On the organizational side, unclear ROI ranks first at 33 percent, followed by budget constraints (30 percent) and maintenance costs (26 percent). Particularly problematic: 35 percent of organizations have not yet established AI productivity metrics. You simply can't prove the ROI of what you don't measure. 75 percent of developers now work under their organizations' AI directives, but performance measurement hasn't kept pace.
The strategic dimension: When to build, when to buy
The decision between building and buying is no longer binary. The HatchWorks Framework of 2026 identifies five dimensions that drive this decision: competitive differentiation, data advantage, risk tolerance, integration complexity, and the specificity of required workflows. Companies should buy if they are paying for decades of edge cases, testing, and availability expectations. They should build if capability is their competitive advantage—for example, with AI co-pilots, agent-based workflows, or decision support. And they should take a hybrid approach if the core functionality is standard, but their workflows and integrations are unique.
The Silicon Valley Product Group argues that AI is rapidly eroding the costs, time, and expertise barriers that historically favored buying over building. OpenAI's CFO has indicated that the company is developing an AI agent capable of performing all the work of software engineers, rather than simply augmenting their skills. While fully autonomous AI engineers may still be on the horizon, the direction is clear.
The future of enterprise software: Orchestration instead of ownership
The companies that succeed with AI in 2026 will not be defined by what they own, but by how well they orchestrate it. AI ecosystems will be modular, distributed, and collaborative. The advantage will belong to those organizations that can seamlessly connect third-party tools, open-source intelligence, and internal systems. This requires a fundamental shift in partner roles: from configurator to co-creator, from system integrator to intelligence architect.
For traditional SaaS companies, the message is clear. Salesforce has already signed 5,000 contracts for its Agentforce AI platform by October 2024, including more than 3,000 paying customers. ServiceNow is expanding its AI agent capabilities through the acquisition of Moveworks. HubSpot has launched Breeze, a suite of AI-powered agent tools. The SaaS giants are transforming themselves—not because they want to, but because they have to.

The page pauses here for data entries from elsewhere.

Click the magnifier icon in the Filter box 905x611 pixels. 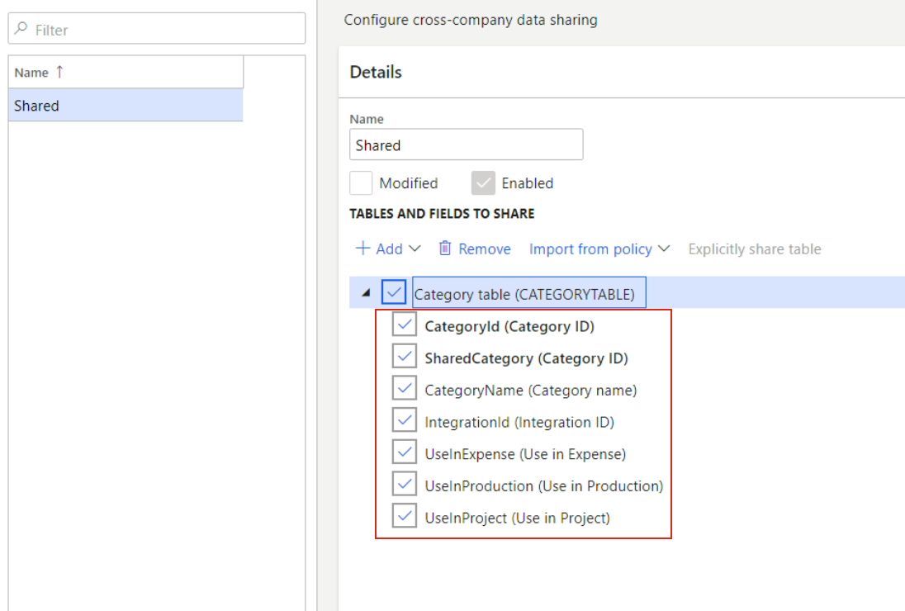click(x=21, y=27)
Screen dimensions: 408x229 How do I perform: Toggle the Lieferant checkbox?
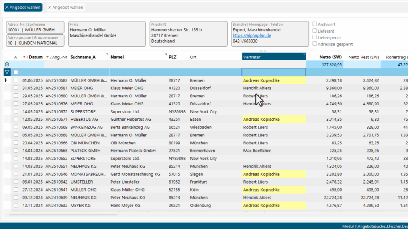(x=315, y=31)
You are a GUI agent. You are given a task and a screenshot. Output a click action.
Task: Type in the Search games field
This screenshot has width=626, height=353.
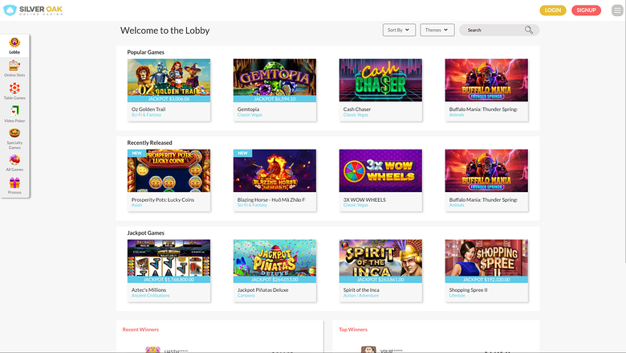[493, 30]
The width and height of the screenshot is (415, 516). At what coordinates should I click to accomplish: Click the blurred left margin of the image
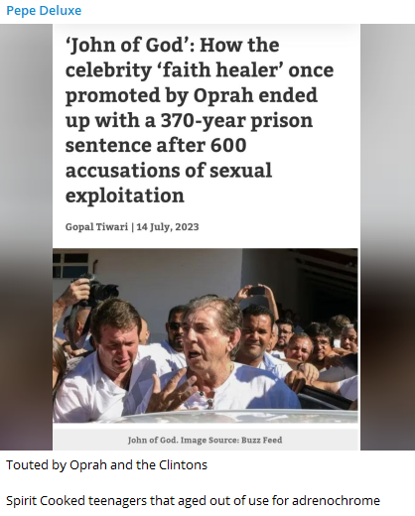(26, 237)
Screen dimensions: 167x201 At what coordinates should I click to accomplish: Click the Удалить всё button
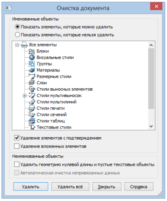tap(70, 187)
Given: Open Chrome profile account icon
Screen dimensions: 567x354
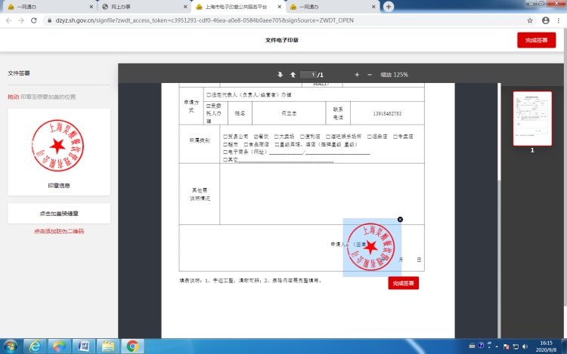Looking at the screenshot, I should pos(544,20).
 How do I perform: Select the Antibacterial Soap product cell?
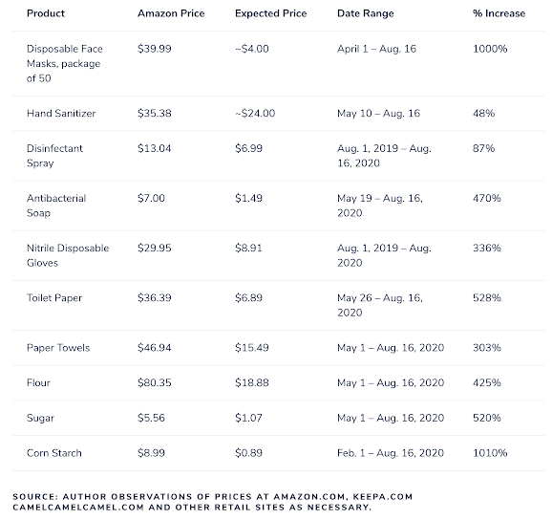click(x=56, y=206)
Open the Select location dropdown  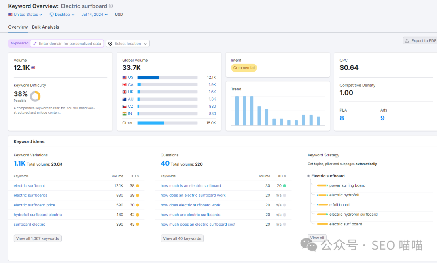tap(128, 44)
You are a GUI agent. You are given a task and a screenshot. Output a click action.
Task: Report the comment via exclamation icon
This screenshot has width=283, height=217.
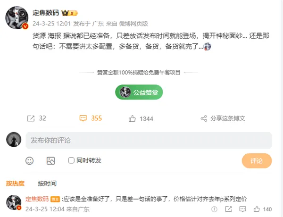pyautogui.click(x=214, y=209)
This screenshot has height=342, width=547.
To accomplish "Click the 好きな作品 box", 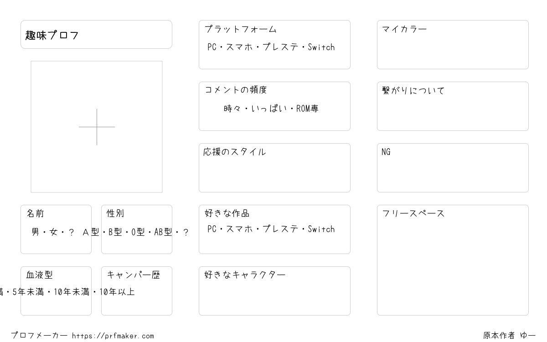I will [274, 229].
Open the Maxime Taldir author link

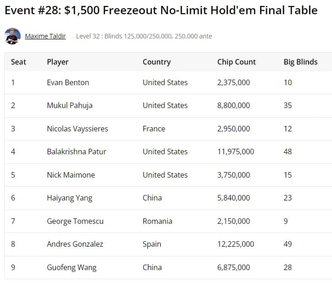coord(45,36)
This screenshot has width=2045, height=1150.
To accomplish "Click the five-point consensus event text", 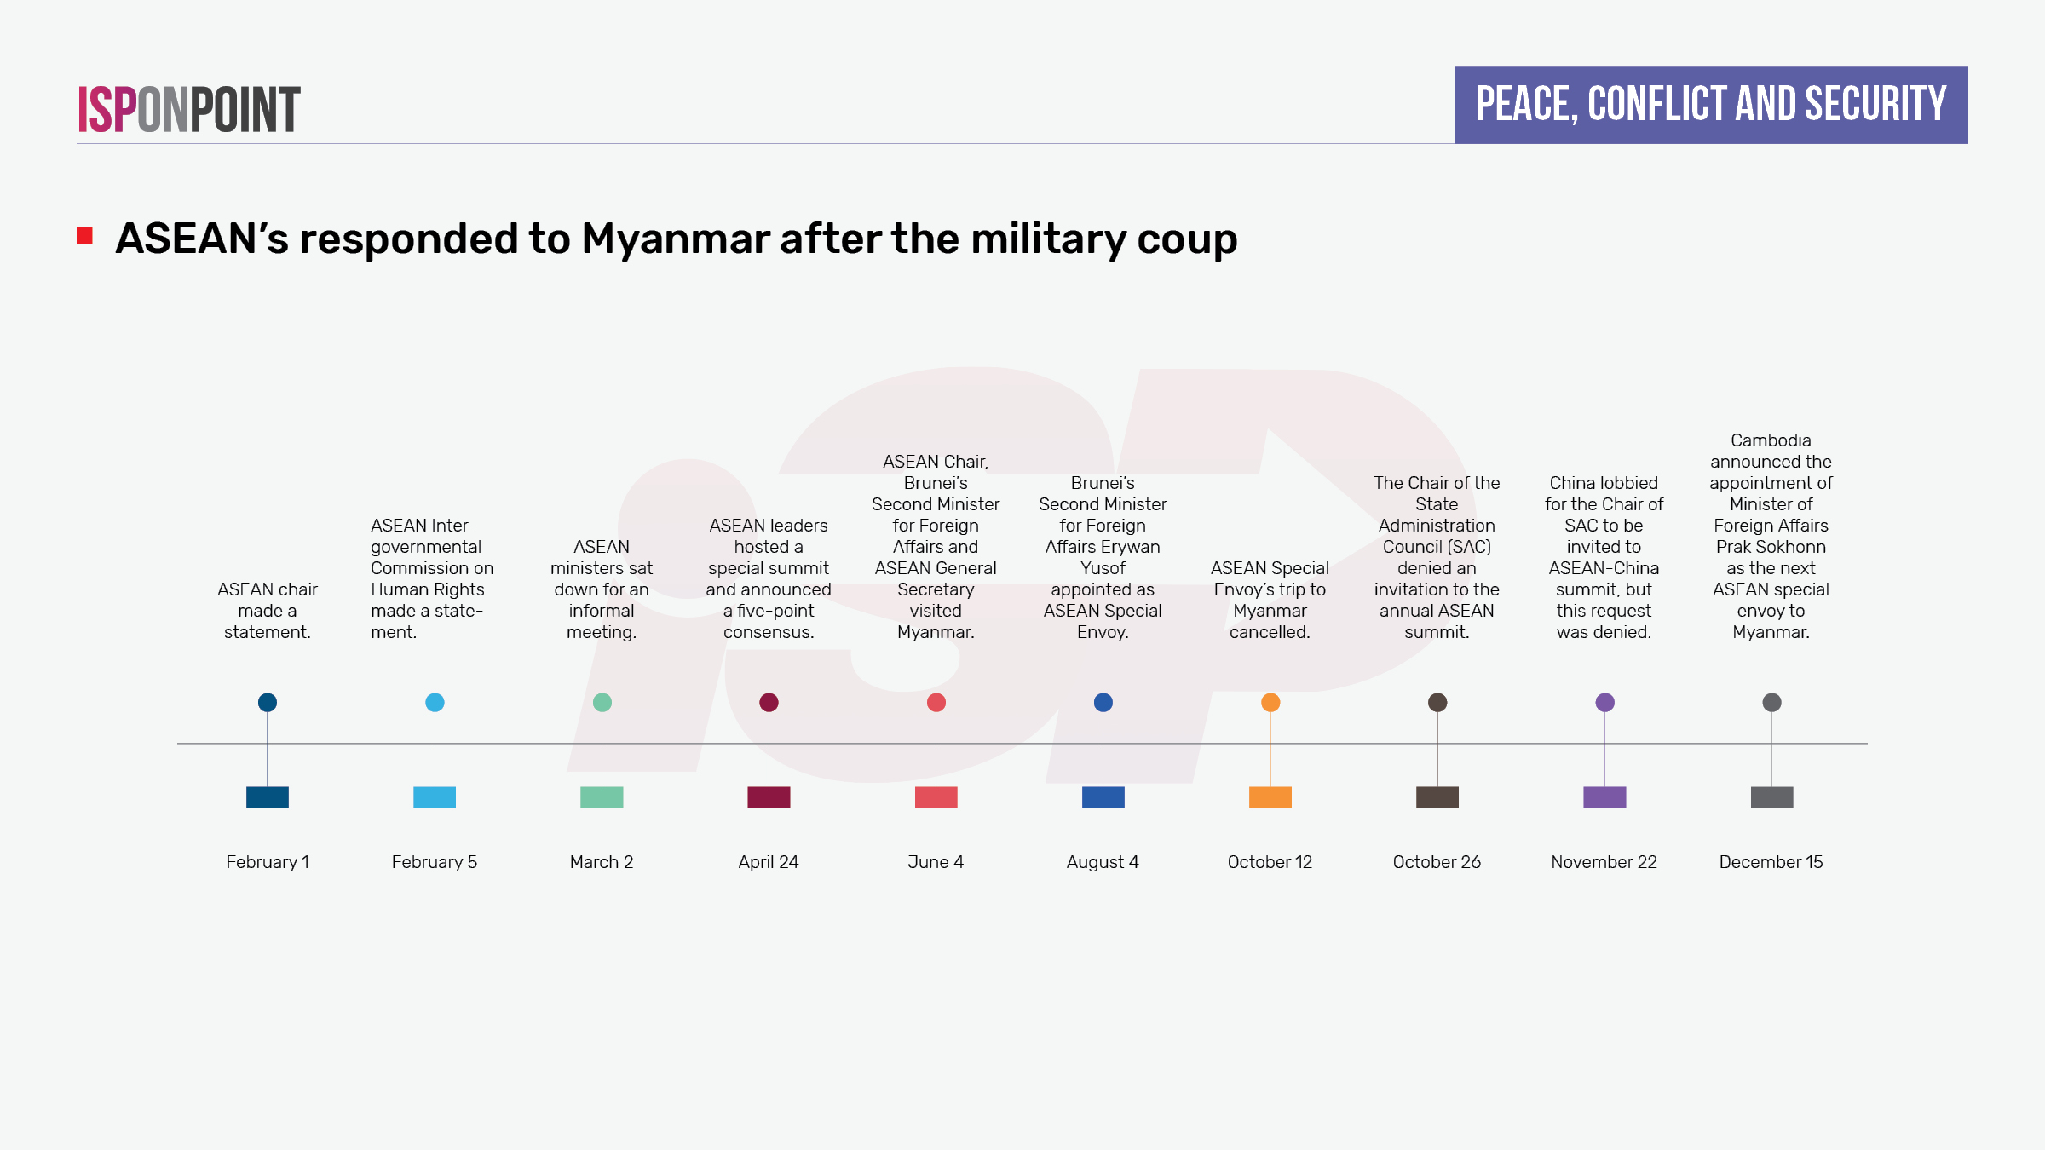I will pos(769,578).
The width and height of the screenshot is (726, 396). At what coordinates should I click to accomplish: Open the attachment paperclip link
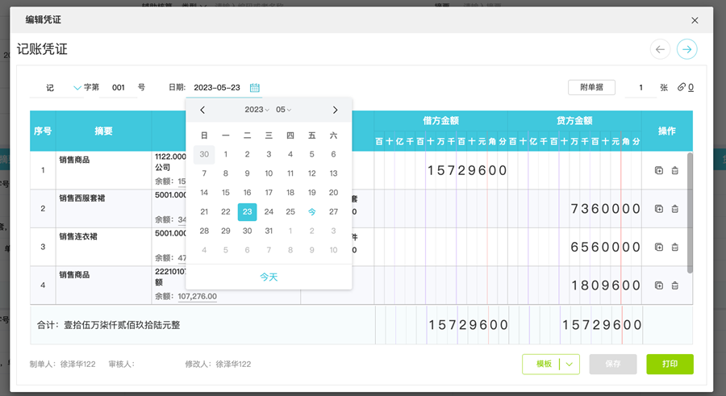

The future of enterprise software will be neither purely SaaS nor purely in-house developed. It will be an ecosystem of managed AI, modular platforms, and strategic in-house development, where each company exercises control where it matters and accepts abstraction where it makes sense. For CIOs and CTOs, this means the question is no longer whether to build or buy. The question is where control is needed and where abstraction can be accepted.